* _EXERCISE DESCRIPTION_: Your answer must be an exact copy of all the entries.

* _DATASET EXCERPTS_:
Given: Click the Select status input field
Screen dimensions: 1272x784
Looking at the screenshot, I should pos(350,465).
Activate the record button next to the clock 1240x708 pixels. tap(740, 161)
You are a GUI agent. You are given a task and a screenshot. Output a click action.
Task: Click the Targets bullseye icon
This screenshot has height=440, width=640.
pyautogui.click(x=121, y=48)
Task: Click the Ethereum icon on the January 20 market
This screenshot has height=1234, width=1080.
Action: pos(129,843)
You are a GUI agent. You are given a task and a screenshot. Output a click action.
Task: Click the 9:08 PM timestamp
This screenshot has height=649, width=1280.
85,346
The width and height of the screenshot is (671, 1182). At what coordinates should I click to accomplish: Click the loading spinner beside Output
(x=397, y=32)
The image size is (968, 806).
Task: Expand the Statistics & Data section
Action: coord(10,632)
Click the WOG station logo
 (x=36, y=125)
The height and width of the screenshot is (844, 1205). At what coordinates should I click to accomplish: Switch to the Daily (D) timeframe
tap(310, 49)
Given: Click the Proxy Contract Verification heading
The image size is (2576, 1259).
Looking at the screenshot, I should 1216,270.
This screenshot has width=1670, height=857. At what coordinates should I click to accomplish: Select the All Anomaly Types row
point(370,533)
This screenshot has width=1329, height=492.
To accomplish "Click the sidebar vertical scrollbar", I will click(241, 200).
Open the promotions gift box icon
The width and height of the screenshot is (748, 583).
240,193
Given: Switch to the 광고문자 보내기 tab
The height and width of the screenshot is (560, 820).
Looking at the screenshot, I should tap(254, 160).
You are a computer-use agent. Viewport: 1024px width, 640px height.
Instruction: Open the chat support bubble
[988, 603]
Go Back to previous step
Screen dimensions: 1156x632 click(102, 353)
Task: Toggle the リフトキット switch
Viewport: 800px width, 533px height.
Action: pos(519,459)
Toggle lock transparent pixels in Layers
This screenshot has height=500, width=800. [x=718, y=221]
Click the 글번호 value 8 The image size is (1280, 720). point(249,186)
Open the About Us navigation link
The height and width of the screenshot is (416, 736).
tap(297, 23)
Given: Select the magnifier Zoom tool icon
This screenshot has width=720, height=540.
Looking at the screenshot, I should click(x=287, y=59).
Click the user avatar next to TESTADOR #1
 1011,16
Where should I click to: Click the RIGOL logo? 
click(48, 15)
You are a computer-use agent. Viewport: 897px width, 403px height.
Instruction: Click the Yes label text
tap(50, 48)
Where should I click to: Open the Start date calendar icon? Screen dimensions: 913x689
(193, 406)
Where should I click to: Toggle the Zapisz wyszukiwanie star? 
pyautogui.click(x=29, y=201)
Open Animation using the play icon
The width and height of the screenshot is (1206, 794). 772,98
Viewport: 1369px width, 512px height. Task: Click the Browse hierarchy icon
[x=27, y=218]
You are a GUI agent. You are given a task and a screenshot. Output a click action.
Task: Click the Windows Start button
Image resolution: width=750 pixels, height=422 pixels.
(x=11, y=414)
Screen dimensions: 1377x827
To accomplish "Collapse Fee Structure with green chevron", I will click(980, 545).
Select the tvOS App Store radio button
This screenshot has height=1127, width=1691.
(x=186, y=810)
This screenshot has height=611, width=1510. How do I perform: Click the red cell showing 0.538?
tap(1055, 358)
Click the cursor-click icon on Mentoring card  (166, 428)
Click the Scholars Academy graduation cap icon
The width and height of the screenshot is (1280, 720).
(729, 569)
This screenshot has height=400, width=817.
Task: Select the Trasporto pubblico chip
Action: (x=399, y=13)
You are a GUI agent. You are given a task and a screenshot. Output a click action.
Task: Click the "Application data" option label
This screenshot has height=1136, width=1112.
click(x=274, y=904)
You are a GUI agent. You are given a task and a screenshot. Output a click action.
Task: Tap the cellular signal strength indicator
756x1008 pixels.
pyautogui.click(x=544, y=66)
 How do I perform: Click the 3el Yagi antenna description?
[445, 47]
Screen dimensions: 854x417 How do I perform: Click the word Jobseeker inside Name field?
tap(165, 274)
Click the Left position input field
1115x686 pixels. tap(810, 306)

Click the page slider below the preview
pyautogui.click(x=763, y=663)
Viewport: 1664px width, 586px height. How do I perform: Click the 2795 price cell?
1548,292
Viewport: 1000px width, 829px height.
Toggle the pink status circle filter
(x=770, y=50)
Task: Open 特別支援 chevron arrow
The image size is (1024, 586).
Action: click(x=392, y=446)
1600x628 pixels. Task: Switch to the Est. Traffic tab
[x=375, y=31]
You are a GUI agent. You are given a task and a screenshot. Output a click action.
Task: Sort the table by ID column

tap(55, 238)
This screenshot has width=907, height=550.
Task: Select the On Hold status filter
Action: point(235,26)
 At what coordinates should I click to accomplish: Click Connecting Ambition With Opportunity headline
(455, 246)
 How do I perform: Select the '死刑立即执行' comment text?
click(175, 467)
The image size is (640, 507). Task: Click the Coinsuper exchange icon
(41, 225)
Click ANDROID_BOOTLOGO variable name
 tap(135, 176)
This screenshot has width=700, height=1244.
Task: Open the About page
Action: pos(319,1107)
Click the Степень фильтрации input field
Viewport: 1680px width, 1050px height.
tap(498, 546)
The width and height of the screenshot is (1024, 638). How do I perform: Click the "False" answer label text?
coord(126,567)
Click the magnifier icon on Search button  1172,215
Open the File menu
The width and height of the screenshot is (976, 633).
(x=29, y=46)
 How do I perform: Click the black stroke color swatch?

* _OUTPUT OF THE TASK_:
Given: Click the Select status input field
Screen dimensions: 1272x784
Looking at the screenshot, I should pos(350,465).
Activate the record button next to the clock 1240x708 pixels. tap(740, 161)
You are a GUI agent. You are given a task and a screenshot. Output a click action.
Task: Click the Targets bullseye icon
This screenshot has height=440, width=640.
pyautogui.click(x=121, y=48)
Task: Click the Ethereum icon on the January 20 market
This screenshot has height=1234, width=1080.
Action: pos(129,843)
You are a GUI agent. You are given a task and a screenshot. Output a click action.
Task: Click the 9:08 PM timestamp
This screenshot has height=649, width=1280.
85,346
The width and height of the screenshot is (671, 1182). At what coordinates should I click to accomplish: Click the loading spinner beside Output
(x=397, y=32)
The image size is (968, 806).
Task: Expand the Statistics & Data section
Action: coord(10,632)
Click the WOG station logo
 (x=36, y=125)
The height and width of the screenshot is (844, 1205). At what coordinates should I click to accomplish: Switch to the Daily (D) timeframe
tap(310, 49)
Given: Click the Proxy Contract Verification heading
The image size is (2576, 1259).
Looking at the screenshot, I should 1216,270.
This screenshot has width=1670, height=857. At what coordinates should I click to accomplish: Select the All Anomaly Types row
point(370,533)
This screenshot has width=1329, height=492.
To accomplish "Click the sidebar vertical scrollbar", I will click(241, 200).
Open the promotions gift box icon
The width and height of the screenshot is (748, 583).
240,193
Given: Switch to the 광고문자 보내기 tab
The height and width of the screenshot is (560, 820).
Looking at the screenshot, I should tap(254, 160).
You are a computer-use agent. Viewport: 1024px width, 640px height.
Instruction: Open the chat support bubble
[988, 603]
Go Back to previous step
Screen dimensions: 1156x632 click(102, 353)
Task: Toggle the リフトキット switch
Viewport: 800px width, 533px height.
Action: pos(519,459)
Toggle lock transparent pixels in Layers
This screenshot has height=500, width=800. [x=718, y=221]
Click the 글번호 value 8 The image size is (1280, 720). point(249,186)
Open the About Us navigation link
The height and width of the screenshot is (416, 736).
tap(297, 23)
Given: Select the magnifier Zoom tool icon
This screenshot has width=720, height=540.
Looking at the screenshot, I should click(x=287, y=59).
Click the user avatar next to TESTADOR #1
 1011,16
Where should I click to: Click the RIGOL logo? 
click(48, 15)
You are a computer-use agent. Viewport: 897px width, 403px height.
Instruction: Click the Yes label text
tap(50, 48)
Where should I click to: Open the Start date calendar icon? Screen dimensions: 913x689
(193, 406)
Where should I click to: Toggle the Zapisz wyszukiwanie star? 
pyautogui.click(x=29, y=201)
Open Animation using the play icon
The width and height of the screenshot is (1206, 794). 772,98
Viewport: 1369px width, 512px height. Task: Click the Browse hierarchy icon
[x=27, y=218]
You are a GUI agent. You are given a task and a screenshot. Output a click action.
Task: Click the Windows Start button
Image resolution: width=750 pixels, height=422 pixels.
(x=11, y=414)
Screen dimensions: 1377x827
To accomplish "Collapse Fee Structure with green chevron", I will click(980, 545).
Select the tvOS App Store radio button
This screenshot has height=1127, width=1691.
(x=186, y=810)
This screenshot has height=611, width=1510. How do I perform: Click the red cell showing 0.538?
tap(1055, 358)
Click the cursor-click icon on Mentoring card  (166, 428)
Click the Scholars Academy graduation cap icon
The width and height of the screenshot is (1280, 720).
(729, 569)
This screenshot has height=400, width=817.
Task: Select the Trasporto pubblico chip
Action: (x=399, y=13)
You are a GUI agent. You are given a task and a screenshot. Output a click action.
Task: Click the "Application data" option label
This screenshot has height=1136, width=1112.
click(x=274, y=904)
You are a GUI agent. You are given a task and a screenshot. Output a click action.
Task: Tap the cellular signal strength indicator
756x1008 pixels.
pyautogui.click(x=544, y=66)
 How do I perform: Click the 3el Yagi antenna description?
[445, 47]
Screen dimensions: 854x417 How do I perform: Click the word Jobseeker inside Name field?
tap(165, 274)
Click the Left position input field
1115x686 pixels. tap(810, 306)

Click the page slider below the preview
pyautogui.click(x=763, y=663)
Viewport: 1664px width, 586px height. How do I perform: Click the 2795 price cell?
1548,292
Viewport: 1000px width, 829px height.
Toggle the pink status circle filter
(x=770, y=50)
Task: Open 特別支援 chevron arrow
The image size is (1024, 586).
Action: click(x=392, y=446)
1600x628 pixels. Task: Switch to the Est. Traffic tab
[x=375, y=31]
You are a GUI agent. You are given a task and a screenshot. Output a click action.
Task: Sort the table by ID column

tap(55, 238)
This screenshot has width=907, height=550.
Task: Select the On Hold status filter
Action: point(235,26)
 At what coordinates should I click to accomplish: Click Connecting Ambition With Opportunity headline
(455, 246)
 How do I perform: Select the '死刑立即执行' comment text?
click(175, 467)
The image size is (640, 507). Task: Click the Coinsuper exchange icon
(41, 225)
Click ANDROID_BOOTLOGO variable name
 tap(135, 176)
This screenshot has width=700, height=1244.
Task: Open the About page
Action: pos(319,1107)
Click the Степень фильтрации input field
Viewport: 1680px width, 1050px height.
tap(498, 546)
The width and height of the screenshot is (1024, 638). How do I perform: Click the "False" answer label text?
coord(126,567)
Click the magnifier icon on Search button  1172,215
Open the File menu
The width and height of the screenshot is (976, 633).
(x=29, y=46)
 How do I perform: Click the black stroke color swatch?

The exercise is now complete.